_What to work on_
Copy the following records line for line, changing nothing in any of them.

· · · ·

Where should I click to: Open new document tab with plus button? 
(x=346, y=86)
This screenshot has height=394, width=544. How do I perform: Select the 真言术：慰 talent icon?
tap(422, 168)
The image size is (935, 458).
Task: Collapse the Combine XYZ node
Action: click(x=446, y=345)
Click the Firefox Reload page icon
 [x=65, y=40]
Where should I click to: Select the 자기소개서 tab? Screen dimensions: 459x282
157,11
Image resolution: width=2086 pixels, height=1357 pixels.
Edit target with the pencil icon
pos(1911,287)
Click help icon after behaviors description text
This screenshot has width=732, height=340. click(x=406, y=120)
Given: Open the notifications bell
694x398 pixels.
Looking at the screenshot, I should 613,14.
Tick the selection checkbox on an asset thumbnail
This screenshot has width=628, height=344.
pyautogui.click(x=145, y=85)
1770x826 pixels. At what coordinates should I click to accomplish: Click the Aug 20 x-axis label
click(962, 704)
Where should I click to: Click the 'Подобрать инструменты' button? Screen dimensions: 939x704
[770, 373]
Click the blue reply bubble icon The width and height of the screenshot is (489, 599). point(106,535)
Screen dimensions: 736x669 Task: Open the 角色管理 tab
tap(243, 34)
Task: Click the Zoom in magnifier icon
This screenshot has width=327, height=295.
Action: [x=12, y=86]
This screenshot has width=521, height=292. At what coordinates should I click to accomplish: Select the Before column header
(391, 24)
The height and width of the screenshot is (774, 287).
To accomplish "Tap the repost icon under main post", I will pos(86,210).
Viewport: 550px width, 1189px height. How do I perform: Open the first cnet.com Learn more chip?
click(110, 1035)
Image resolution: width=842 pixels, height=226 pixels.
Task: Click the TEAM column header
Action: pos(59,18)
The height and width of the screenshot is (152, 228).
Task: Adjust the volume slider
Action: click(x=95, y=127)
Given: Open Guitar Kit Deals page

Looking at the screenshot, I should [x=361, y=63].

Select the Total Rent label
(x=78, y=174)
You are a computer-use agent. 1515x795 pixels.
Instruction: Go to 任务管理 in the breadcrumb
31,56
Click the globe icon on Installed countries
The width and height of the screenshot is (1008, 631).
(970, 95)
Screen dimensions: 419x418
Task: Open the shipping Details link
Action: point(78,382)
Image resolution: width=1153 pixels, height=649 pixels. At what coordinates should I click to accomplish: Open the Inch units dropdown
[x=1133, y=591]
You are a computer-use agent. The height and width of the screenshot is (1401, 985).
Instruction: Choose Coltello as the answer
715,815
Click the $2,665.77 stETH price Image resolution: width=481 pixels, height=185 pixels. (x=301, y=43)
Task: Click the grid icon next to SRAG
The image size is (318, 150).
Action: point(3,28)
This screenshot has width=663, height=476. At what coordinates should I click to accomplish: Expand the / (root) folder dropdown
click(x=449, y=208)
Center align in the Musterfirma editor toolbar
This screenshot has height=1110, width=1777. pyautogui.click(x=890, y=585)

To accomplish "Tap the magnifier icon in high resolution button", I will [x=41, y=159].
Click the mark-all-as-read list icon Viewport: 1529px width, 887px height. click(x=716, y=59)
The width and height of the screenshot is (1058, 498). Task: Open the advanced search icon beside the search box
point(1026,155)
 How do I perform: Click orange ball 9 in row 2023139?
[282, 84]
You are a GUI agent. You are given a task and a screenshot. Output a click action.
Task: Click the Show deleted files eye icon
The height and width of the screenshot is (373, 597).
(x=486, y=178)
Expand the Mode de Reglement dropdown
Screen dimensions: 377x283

· · · ·

_Reply to the task_
Where should I click to: Open new document tab with plus button? 
(x=346, y=86)
This screenshot has height=394, width=544. How do I perform: Select the 真言术：慰 talent icon?
tap(422, 168)
The image size is (935, 458).
Task: Collapse the Combine XYZ node
Action: click(x=446, y=345)
Click the Firefox Reload page icon
 [x=65, y=40]
Where should I click to: Select the 자기소개서 tab? Screen dimensions: 459x282
157,11
Image resolution: width=2086 pixels, height=1357 pixels.
Edit target with the pencil icon
pos(1911,287)
Click help icon after behaviors description text
This screenshot has width=732, height=340. click(x=406, y=120)
Given: Open the notifications bell
694x398 pixels.
Looking at the screenshot, I should 613,14.
Tick the selection checkbox on an asset thumbnail
This screenshot has width=628, height=344.
pyautogui.click(x=145, y=85)
1770x826 pixels. At what coordinates should I click to accomplish: Click the Aug 20 x-axis label
click(962, 704)
Where should I click to: Click the 'Подобрать инструменты' button? Screen dimensions: 939x704
[770, 373]
Click the blue reply bubble icon The width and height of the screenshot is (489, 599). point(106,535)
Screen dimensions: 736x669 Task: Open the 角色管理 tab
tap(243, 34)
Task: Click the Zoom in magnifier icon
This screenshot has width=327, height=295.
Action: [x=12, y=86]
This screenshot has width=521, height=292. At what coordinates should I click to accomplish: Select the Before column header
(391, 24)
The height and width of the screenshot is (774, 287).
To accomplish "Tap the repost icon under main post", I will pos(86,210).
Viewport: 550px width, 1189px height. How do I perform: Open the first cnet.com Learn more chip?
click(110, 1035)
Image resolution: width=842 pixels, height=226 pixels.
Task: Click the TEAM column header
Action: pos(59,18)
The height and width of the screenshot is (152, 228).
Task: Adjust the volume slider
Action: click(x=95, y=127)
Given: Open Guitar Kit Deals page

Looking at the screenshot, I should [x=361, y=63].

Select the Total Rent label
(x=78, y=174)
You are a computer-use agent. 1515x795 pixels.
Instruction: Go to 任务管理 in the breadcrumb
31,56
Click the globe icon on Installed countries
The width and height of the screenshot is (1008, 631).
(970, 95)
Screen dimensions: 419x418
Task: Open the shipping Details link
Action: point(78,382)
Image resolution: width=1153 pixels, height=649 pixels. At what coordinates should I click to accomplish: Open the Inch units dropdown
[x=1133, y=591]
You are a computer-use agent. The height and width of the screenshot is (1401, 985).
Instruction: Choose Coltello as the answer
715,815
Click the $2,665.77 stETH price Image resolution: width=481 pixels, height=185 pixels. (x=301, y=43)
Task: Click the grid icon next to SRAG
The image size is (318, 150).
Action: point(3,28)
This screenshot has width=663, height=476. At what coordinates should I click to accomplish: Expand the / (root) folder dropdown
click(x=449, y=208)
Center align in the Musterfirma editor toolbar
This screenshot has height=1110, width=1777. pyautogui.click(x=890, y=585)

To accomplish "Tap the magnifier icon in high resolution button", I will [x=41, y=159].
Click the mark-all-as-read list icon Viewport: 1529px width, 887px height. click(x=716, y=59)
The width and height of the screenshot is (1058, 498). Task: Open the advanced search icon beside the search box
point(1026,155)
 How do I perform: Click orange ball 9 in row 2023139?
[282, 84]
You are a GUI agent. You are given a task and a screenshot. Output a click action.
Task: Click the Show deleted files eye icon
The height and width of the screenshot is (373, 597).
(x=486, y=178)
Expand the Mode de Reglement dropdown
Screen dimensions: 377x283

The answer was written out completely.